O terceiro momento se inicia com a escolha da margem direita da foz do rio para a instalação de um porto da Petrobras a fim de apoiar as plataformas de exploração de petróleo e gás. Acompanhei as discussões entre Campos de Macaé, ambos lutando para ficar com o progresso e o desenvolvimento que a empresa estatal prometia trazer. Em 1980, eu não tinha mais essa ilusão. Era possível prever o que aconteceria. E aconteceu: muitas pessoas pobres foram atraídas pela cidade em busca de emprego; prosperou a favelização da cidade, principalmente nas margens do Macaé; a prostituição, as drogas, a marginalização e a violência cresceram. Atrás da Petrobras, instalaram empresas de apoio. Onde vai a riqueza, vai a pobreza.
A cidade passou por um crescimento teratogênico, crescendo em direção ao antigo brejo da Severina, onde ainda existem áreas alagadas com considerável biodiversidade e uma atividade pesqueira. Nenhuma instituição pública está conseguindo ordenar esse crescimento desenfreado. Nem mesmo os Ministérios Públicos e o Judiciário, que deram o mal exemplo de construir suas sedes sobre áreas de banhados aterrados.
Nos meus estudos de história ambiental, acabei percebendo que o rio Macaé separa a Ecorregião dos Lagos da Ecorregião de São Tomé. Examinem um mapa.

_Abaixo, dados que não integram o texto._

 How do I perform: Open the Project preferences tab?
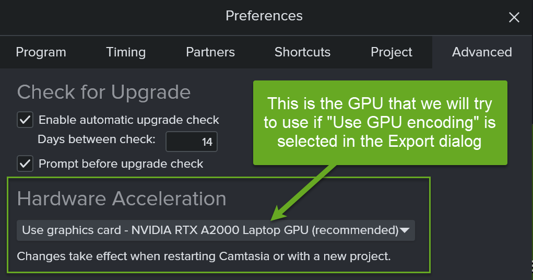[392, 52]
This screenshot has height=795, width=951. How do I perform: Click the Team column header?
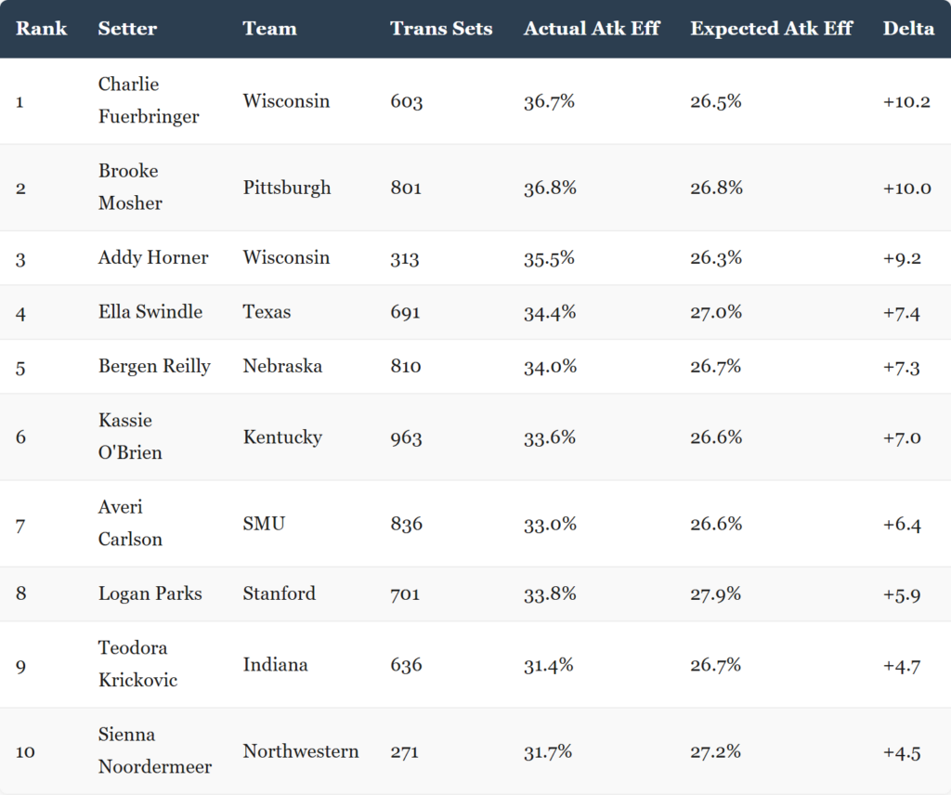(270, 29)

Da baía da Guanabara ao Macaé, a costa é pedregosa e acidentada. Do Macaé ao rio Itapemirim, a costa é arenosa, lisa, baixa e nova. Do Itapemirim para o norte, volta a ser acidentada. Talvez, por essa razão, dediquei escritos recentes a esses dois rios.
Mas vivemos agora um novo momento marcado por sombras e ameaças. Empresários tencionam construir um novo porto e várias termelétricas. Se esse tipo de obra seduzia na década de 70, hoje é um estilo ultrapassado de desenvolvimento. O rio fornece água para as cidades de Macaé e Rio das Ostras. Além de abastecer a Petrobras, os novos empreendimentos pretendem obter água para suas operações no rio Macaé. Como demonstrou o professor Maurício Mussi Molisani, do Nupem, no XIV Fórum de Responsabilidade Social Empresarial, o rio não dá conta de atender à demanda das novas atividades, mas o Inea pode ignorar essa limitação e licenciá-las. A bacia precisa ser reflorestada, não para as necessidades dos novos empreendimentos, mas para a segurança hídrica do que é essencial. A região está saturada. É preciso desafogar a grande Macaé, que cresceu em demasia. Eu acrescentaria as necessidades de proteger os banhados atrás da cidade e de recriar áreas úmidas no antigo brejo da Severina.